- Education: University of Vermont
- Occupations: Visual artist, blogger, author
- Website: Barbara Rachko

= Barbara Rachko =

American artist and author

Barbara Rachko is an American artist and author best known for her Mexico-inspired large artistic works that utilize soft pastel-on-sandpaper.

==Career==
In 1986, while working at the Pentagon, she began to study figure drawing and medical anatomy and began developing her craft. Rachko subsequently resigned from active duty (but remained in the Navy Reserve and retired as a Naval Commander in 2003) to devote herself to making art.

Rachko is drawn to Bolivian, Mexican, and Guatemalan cultural objects like masks, carved wooden animals, papier-mâché figures, and toys for reasons similar to those of Man Ray and the modernists, who in their case were drawn to African art. On trips to South America, Central America and Mexico, she frequents local mask shops, markets, and bazaars searching for the figures that will later populate her pastel paintings and photographs. She takes very old text omitted objects with a unique Mexican or Guatemalan past (most have been used in religious festivals) and gives them a second life.

==Works==
Her pastel-on-sandpaper series, "Domestic Threats" and "Black Paintings", both use cultural objects as surrogates for human beings acting in mysterious, highly charged narratives.

Rachko also has created a series of photographs entitled "Gods and Monsters". In these chromogenic prints, she is "painting with a camera," creating variations that free the camera from being a mechanical recording device of what lies before it. She prints all of these images by hand.

The earlier "Domestic Threats" pastel-on-sandpaper paintings used her West Village apartment or her 1932 Sears house in Virginia as a backdrop. The "Black Paintings" series grew directly from "Domestic Threats". In the "Black Paintings," the figures (actors) take center stage. All background details, furniture, rugs, etc. have been eliminated and replaced by intense dark black pastel. Each painting takes months to complete as she slowly builds up as many as 30 layers of soft pastel.

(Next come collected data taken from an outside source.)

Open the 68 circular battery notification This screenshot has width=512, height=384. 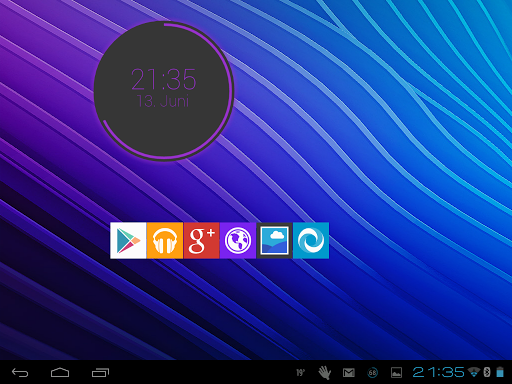372,373
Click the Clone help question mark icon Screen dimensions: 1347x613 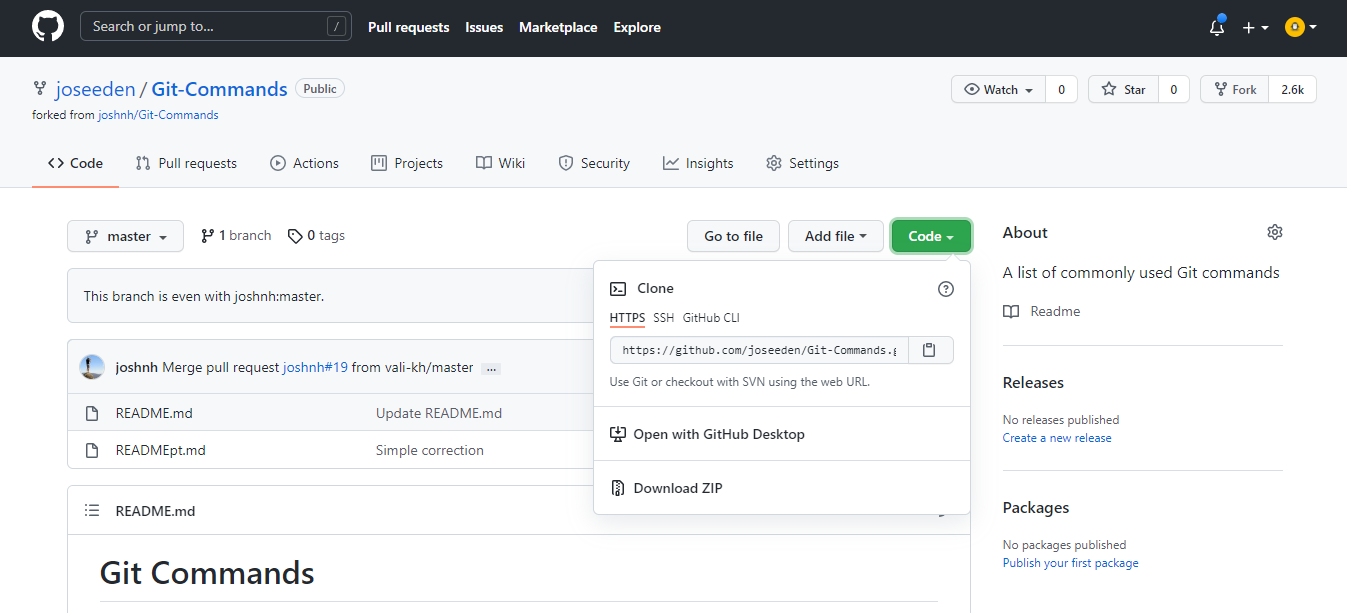click(x=946, y=289)
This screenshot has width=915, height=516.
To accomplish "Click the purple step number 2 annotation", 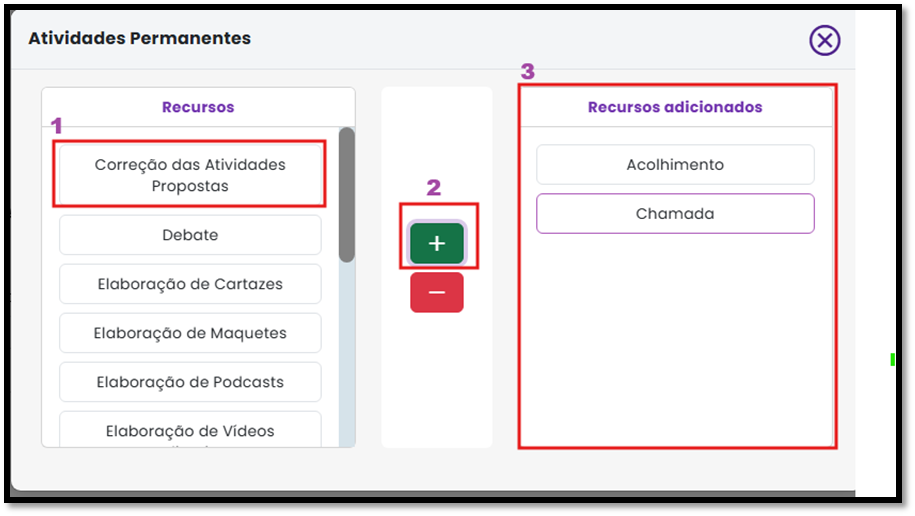I will click(x=434, y=187).
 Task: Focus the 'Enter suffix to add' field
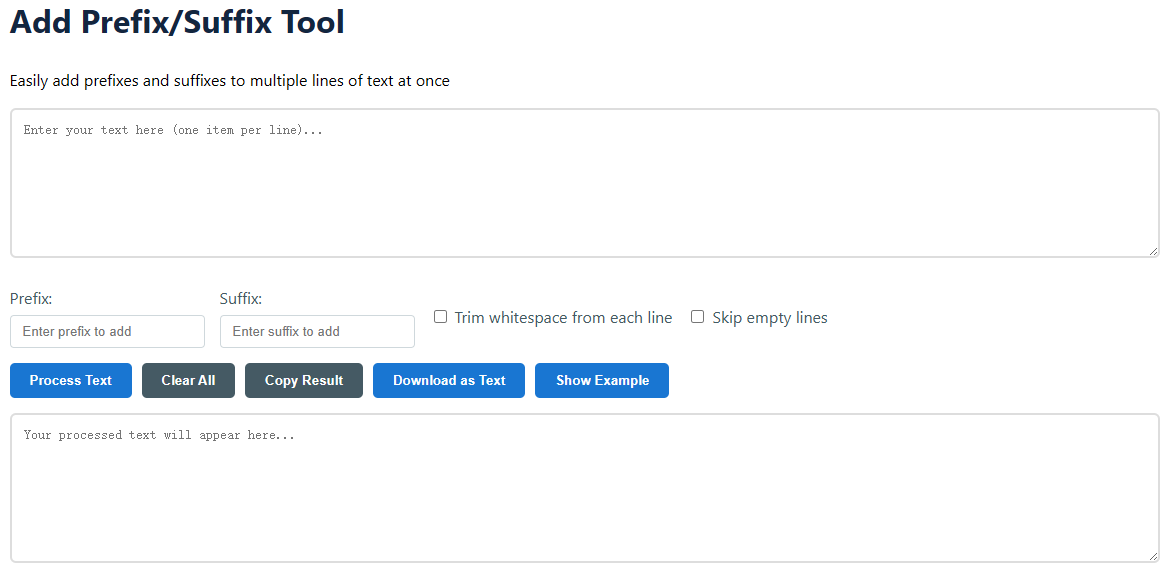[317, 332]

Her long-standing fascination with traditional masks progressed in the spring of 2017 when she visited the National Museum of Ethnography and Folklore in La Paz, Bolivia where one exhibition included more than fifty festival masks. The resulting series is entitled “Bolivianos”.

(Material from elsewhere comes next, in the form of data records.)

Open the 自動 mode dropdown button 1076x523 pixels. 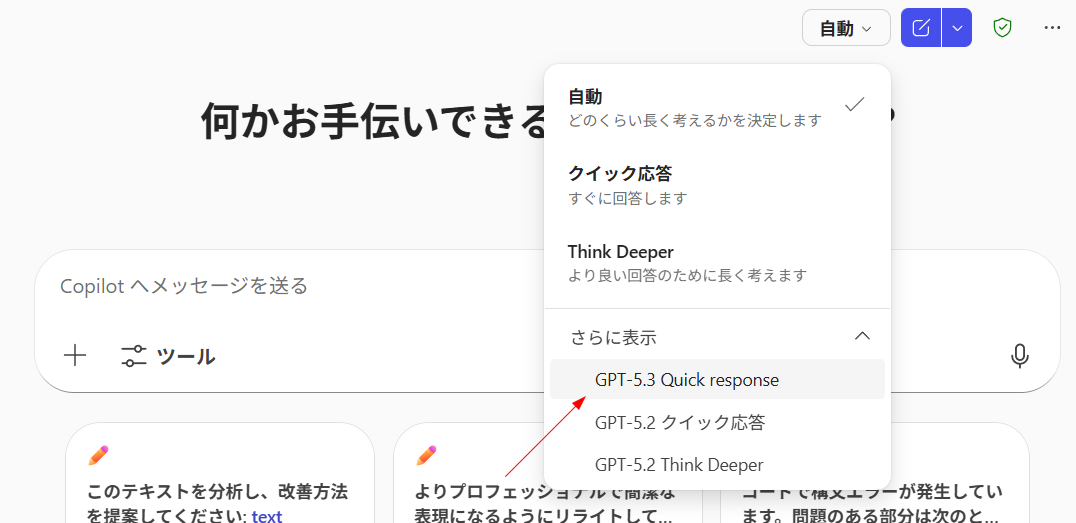(x=846, y=28)
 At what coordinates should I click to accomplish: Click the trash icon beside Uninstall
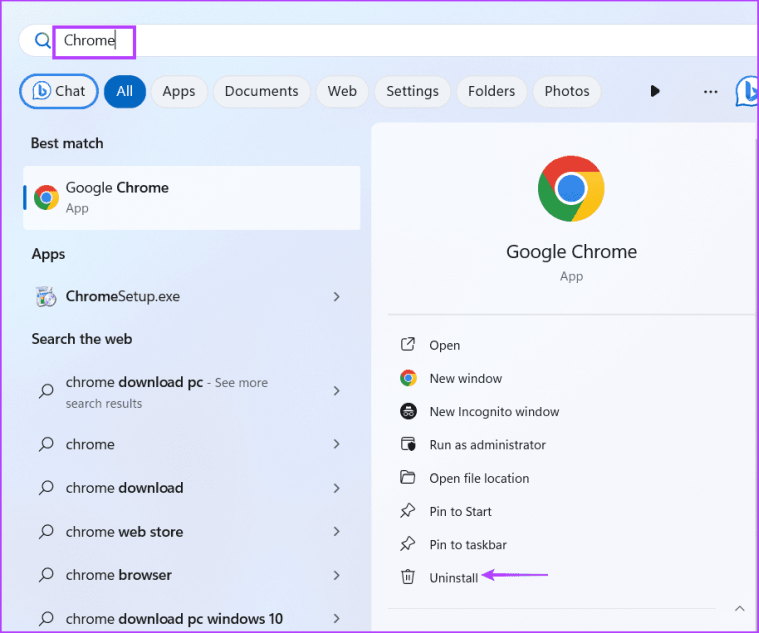[408, 577]
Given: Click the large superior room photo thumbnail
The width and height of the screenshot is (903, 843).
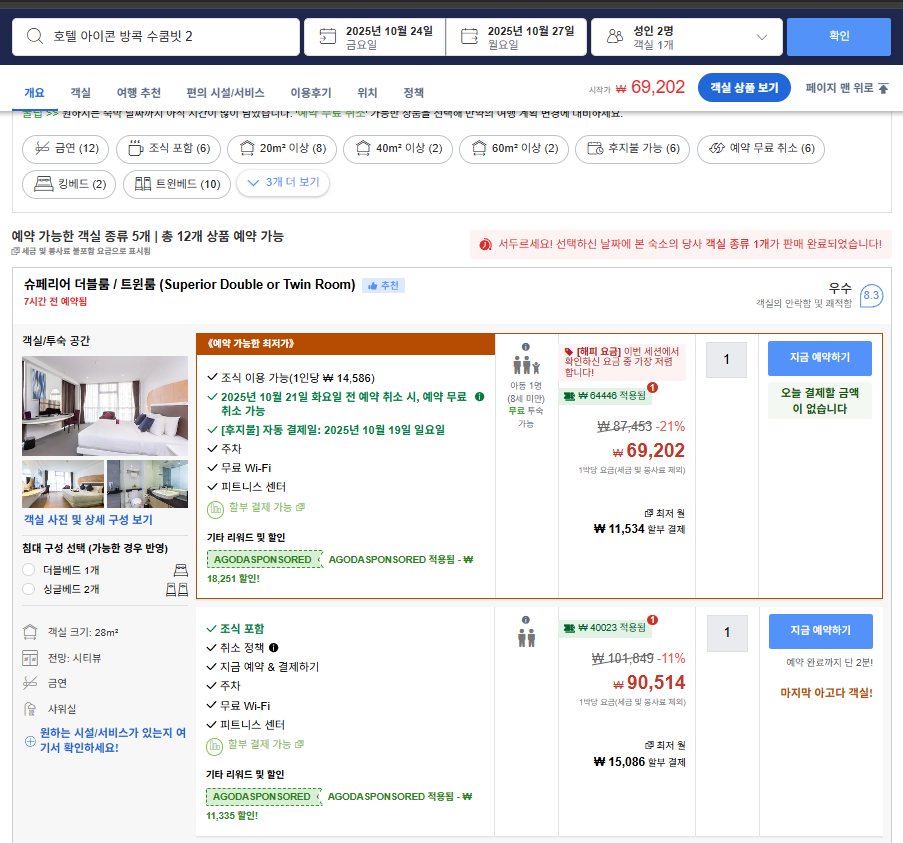Looking at the screenshot, I should 104,405.
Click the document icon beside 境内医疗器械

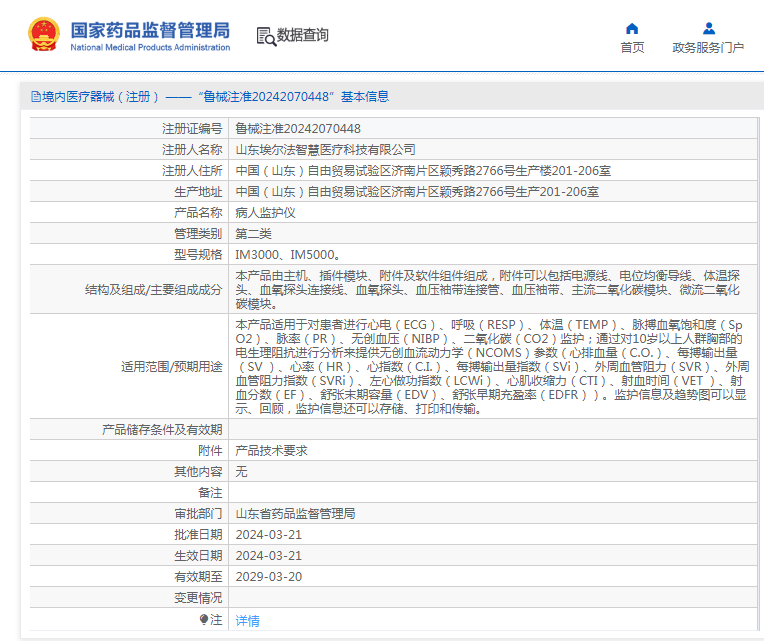pyautogui.click(x=35, y=97)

She has also written an e-book, From Pilot to Painter and writes a regular blog, Barbara Rachko's Colored Dust. Rachko has been featured in media including blogs, radio, magazines, and was a featured artist on La Maison du Pastel.

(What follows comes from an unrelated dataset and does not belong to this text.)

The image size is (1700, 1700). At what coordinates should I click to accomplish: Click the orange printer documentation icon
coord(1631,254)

Recent exhibitions include Westbeth Gallery and Salomon Arts Gallery in New York, Art Basel Miami, the 2017 Miami River Art Fair, Emillions in Naples, FL; Art Below Regent’s Park, Le Dame Gallery, ARTROOMS (created by Cristina Cellini Antonini, founder of Le Dame Art Gallery ), and The Old London Brewery, all in London, England.

==Reception==
On Rachko's work, New York critic Peter Dellolio remarks, “It is undeniable that, like de Chirico, Barbara Rachko has created a unique, original, and very private landscape.”

Dr. Lisa Paul Streifeld states, “If Andre Serrano were a painter, he would do a Barbara Rachko. Indeed, the advent of an erotic consciousness that Serrano initiated in the hyperrealist medium of photography now extends to canvas; Barbara Rachko newly interprets painting as the subject/object ‘capturing site’ of the 360-degree perspective of the hieros gamos.”

==Background==
Rachko was born in Paterson, New Jersey and grew up in Clifton, a New York City suburb. She graduated from the University of Vermont with a degree in psychology. At the age of 25, Rachko learned to fly and became a private pilot while earning an instrument rating, commercial pilot's license, multi-engine rating, and flight Boeing 727 engineer's certificate over the next two years. She studied art at Art League School in Alexandria, Virginia and International Center of Photography in New York. As a Naval officer she spent many years working at the Pentagon and retired as a Commander.

On 9/11 her life was drastically affected when her husband, Dr. Bryan C. Jack, was killed on the plane that hit the Pentagon.